Steven Maler, CSC founding artistic director, will direct the production, bringing this 400-year-old play into the present.

“This play makes sense for our moment,” said Maler, talking by phone a week before rehearsals. “It celebrates love as a conquering force in the face of adversity. An authoritarian has taken over and the rightful leader, along with others, self-exile into a forest and create a new community in harmony with nature and each other. Also, it’s a great comedy, and a female-centric play, which is not always what you find in Shakespeare.” 

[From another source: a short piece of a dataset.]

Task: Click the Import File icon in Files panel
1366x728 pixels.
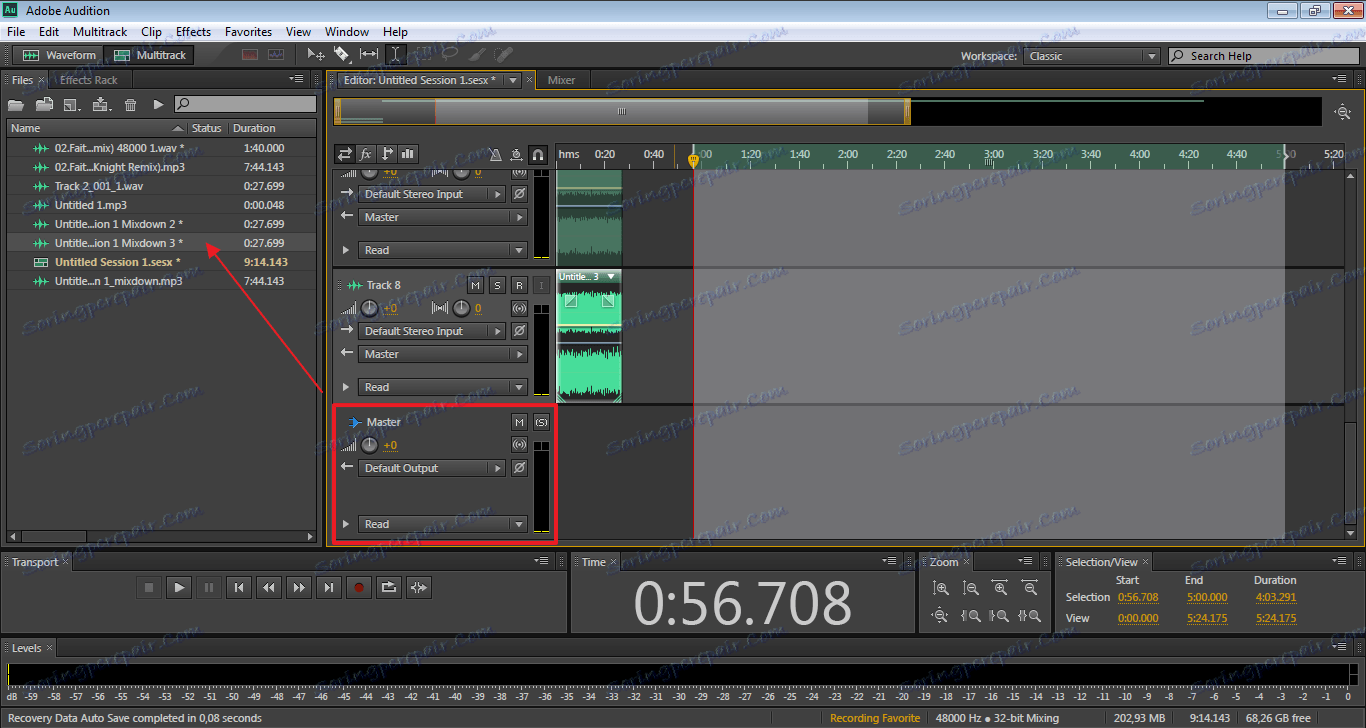Action: pyautogui.click(x=44, y=104)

The cast of “As You Like It.” PHOTO: Dave Green

After the court of her father, Duke Senior, is seized by his power-hungry brother Frederick, Rosalind and her cousin Celia flee in disguise with court fool Touchstone and find refuge in the forest, where they find new freedom, wisdom and mates. Here they encounter another pair of brothers who are at odds: Orlando’s abusive older brother Oliver denies him his small inheritance from their father’s estate and schemes to have him killed in a wrestling match. 

Rosalind and Celia meet the victorious Orlando at his match and Orlando and Rosalind fall in love. Rosalind assumes a male guise and gains agency and power by using her wits to follow her heart. “She’s dispossessed,” said Maler, “and a woman in a male society. Disguised as a man, she educates and tests Orlando in what it means to love.” 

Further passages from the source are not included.